産科医⁇......通りで丁寧な処置がしてあったのね。」


私はグレンの問いに全否定しながらに微笑み、隣で私のお腹あたりを突っついてくるダリルの手を弾き返す。

そして奥にいるマギーと産科医だという男の方を見た。

マギーと産科医、そしてもちろんグレンもとても嬉しそう。


だがその時、車はぬかるみにはまったらしく突然に止まった。


「嵐が通ったようだな。」


運転席のリックは呟きながらアクセルを踏むが、タイヤは空回りしている。


「いや、心配ない到着だ。

......ヒルトップはすぐそこだ。」


ジーザスはそう言った。




「止まれ‼」


車を降り、ジーザスを先頭に歩いてた私達だが町の看守からは銃を向けられ、私たちはそれぞれ武器を構える。


「どういうことだ?」


看守はこちらに銃を向けているが一発も発砲はしない。


「門を開けろ、怪我人がいる。

悪いね、暇すぎてイライラしてる。」


ジーザスは両者の間を取り持ちながら言う。


「武器を渡したら開ける。」


向こうは好意的ではないみたいだ。


「奪ってみろ」


「みんな、信用しろ。彼らは命の恩人達だ。」


産科医だというハーランはそう言ったが、看守たちは誰も聞く耳を持たない。


「槍を下せ。」


「リーダーを呼びに行かせろ。」


未だみんなを説得させるジーザスにリックは言った。


そうだ。

入れてもらえないのならこのままここで話をするしかないのだろう。


「いいや、わかったろ、武器は取らない。
こちらは弾切れだ。

君たちを…信じる。信じてくれ。」


ジーザスのその言葉にリックは私達に武器を下げるように指示した。


「門を開けろ。」


私達が武器を下げた事が功を成したのか、今度こそ門を開けてもらう事ができた。

ジーザスの先導で町へと入るとそこには野菜栽培のプランターが沢山あり、家畜が居る…多くの住人が仕事をしていた。



「いつでも来てくれ、そのトレーラーだ。」


ハーランはマギーに言って、そのままトレーラーへと入って行った。


「電力会社の資材置き場から壁の材料を調達した。 緊急事態管理庁のトレーラーだ。

このバーリントンハウスは30年代に州に寄贈され歴史博物館として公開され、周囲50マイルの小学生が見学に訪れた。

現代世界よりずっと前からある。

上の窓から全方向を見渡せて安全を保てる。
中へ案内しよう。」


そう言いながら、建物の中へと案内してくれるジーザス。

たしかにこれだけ大きな建物があればあたりをよく見回すことが出来るだろう。


「ジーザス、おかえり。来客か?」


私たちがその博物館に入るとタイミングを見計らっていたかのように扉が開き、ひとりの男性が出てきた。


「彼はグレゴリー、街全体を管理してる。」


「あぁ、私がボスだ。」


グレゴリーと呼ばれる人はどこか偉そうにそう言った。


「俺はリッ...「シャワーを浴びてこい」


グレゴリーはリックの挨拶すら聞かず、会話を遮って言う。

初めの挨拶といい今の態度といい...これから取引を持ちかけるというのに、上手くやれるのだろうか。


「無用だ。」


「ジーザスが案内する。話しはその後だ。

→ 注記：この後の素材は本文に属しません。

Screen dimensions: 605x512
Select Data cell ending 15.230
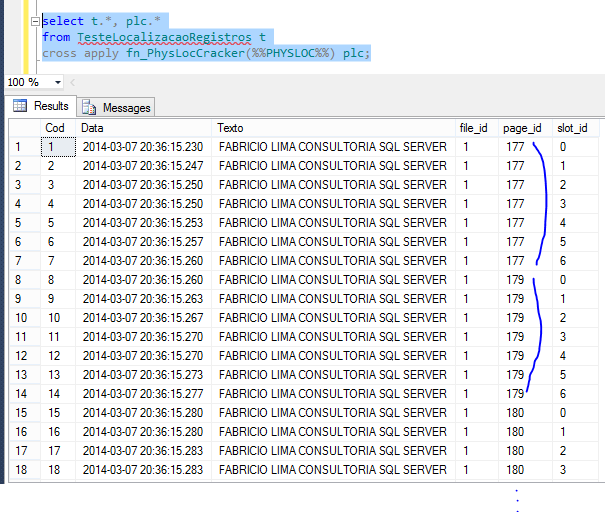pos(142,147)
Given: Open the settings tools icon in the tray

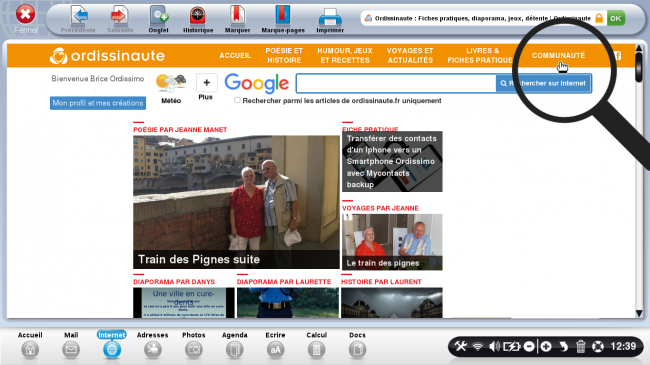Looking at the screenshot, I should pos(460,346).
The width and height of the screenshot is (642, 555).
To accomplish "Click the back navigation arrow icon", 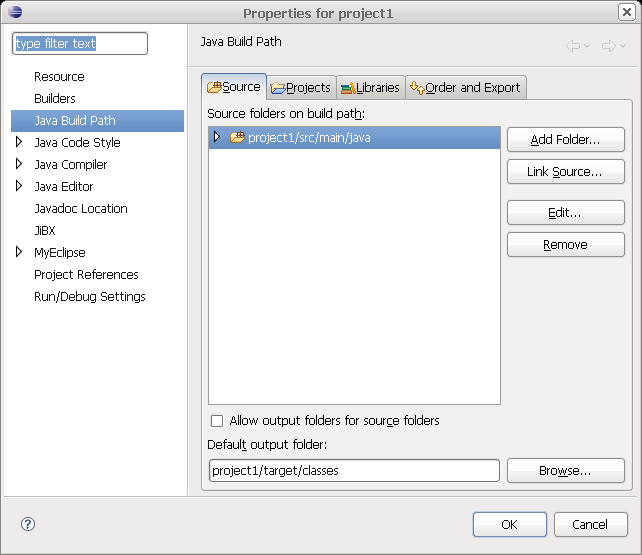I will (572, 46).
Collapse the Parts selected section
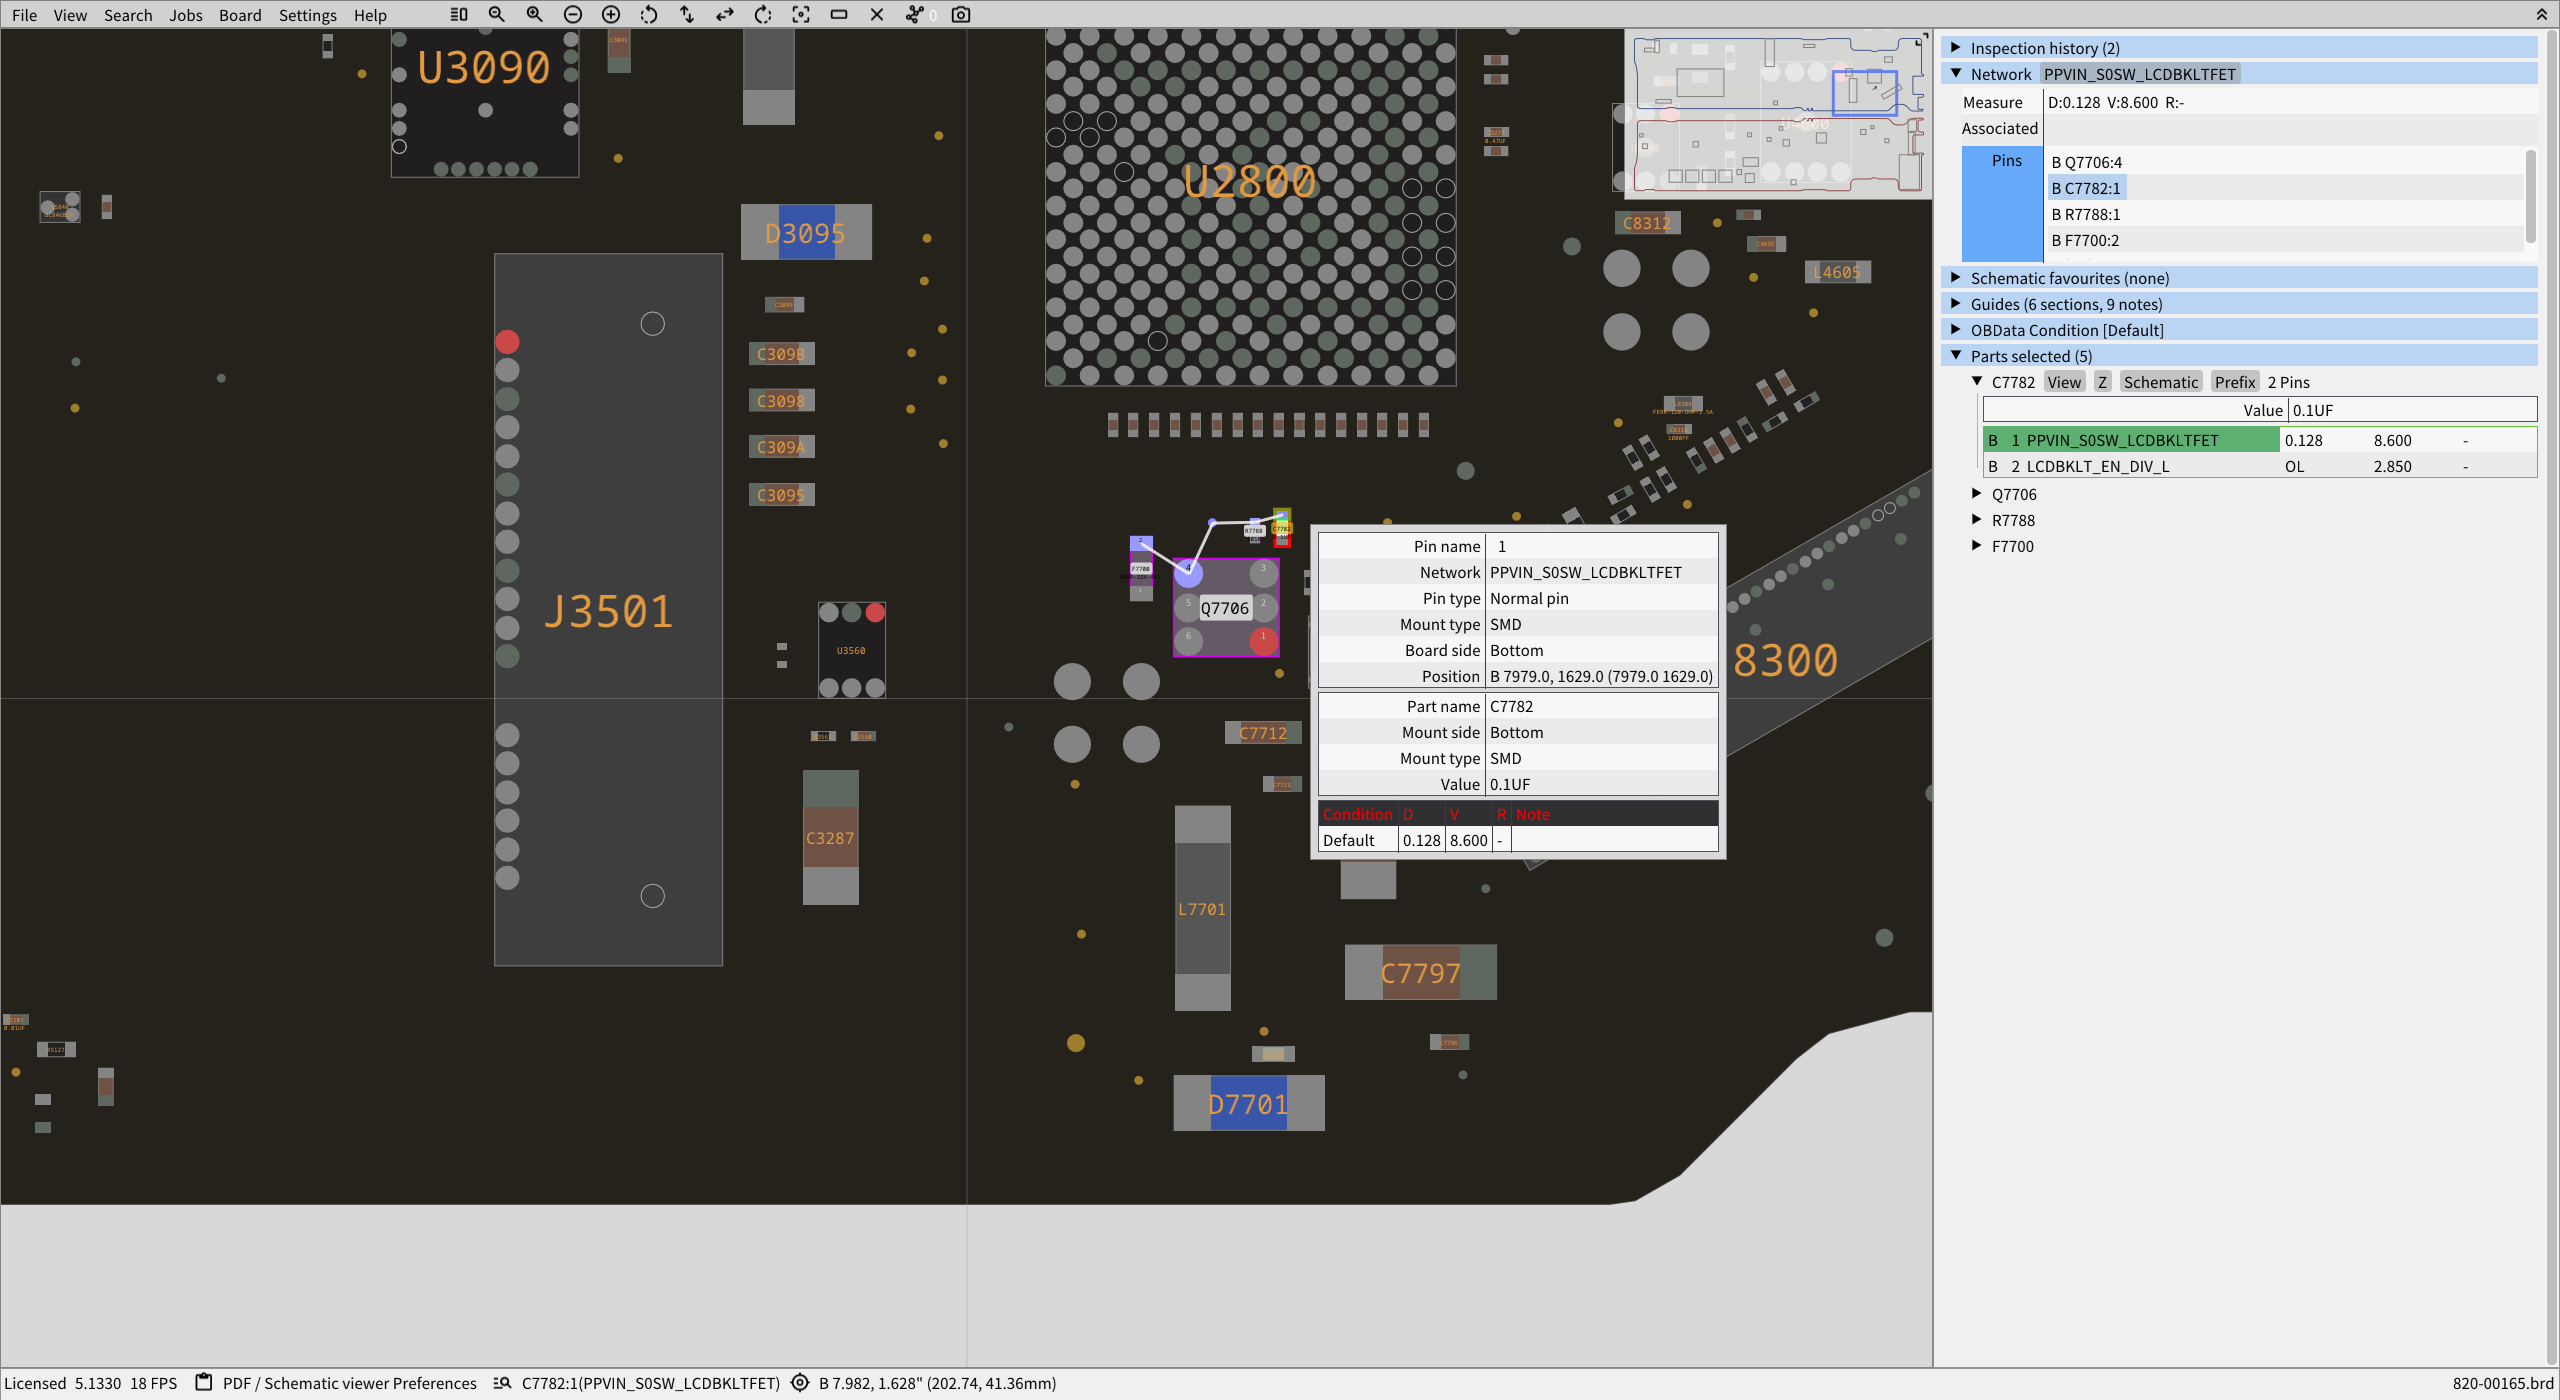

」


グレゴリーという人は話をする意思はありそうなのだが、全くこちらに聞く耳を持たない。




「君が彼と話せ。」


順番にシャワーを浴び、一番最後のエイブラハムを待つ間、リックはマギーにそう言った。


「どうして?」


「彼との話し合いは君の方が適任だ。」


不服そうにもリックは呟く。


やはり先程の態度でリックは何かを感じとったようだ。


たしかにリックとの話しだと先程の二の舞になるだろう。

リックの選択はきっと正しい。






「取引は無しよ。助けは要らないって。」


話を終えたらしいマギーは私たちの待つロビーに戻って来るなり言った。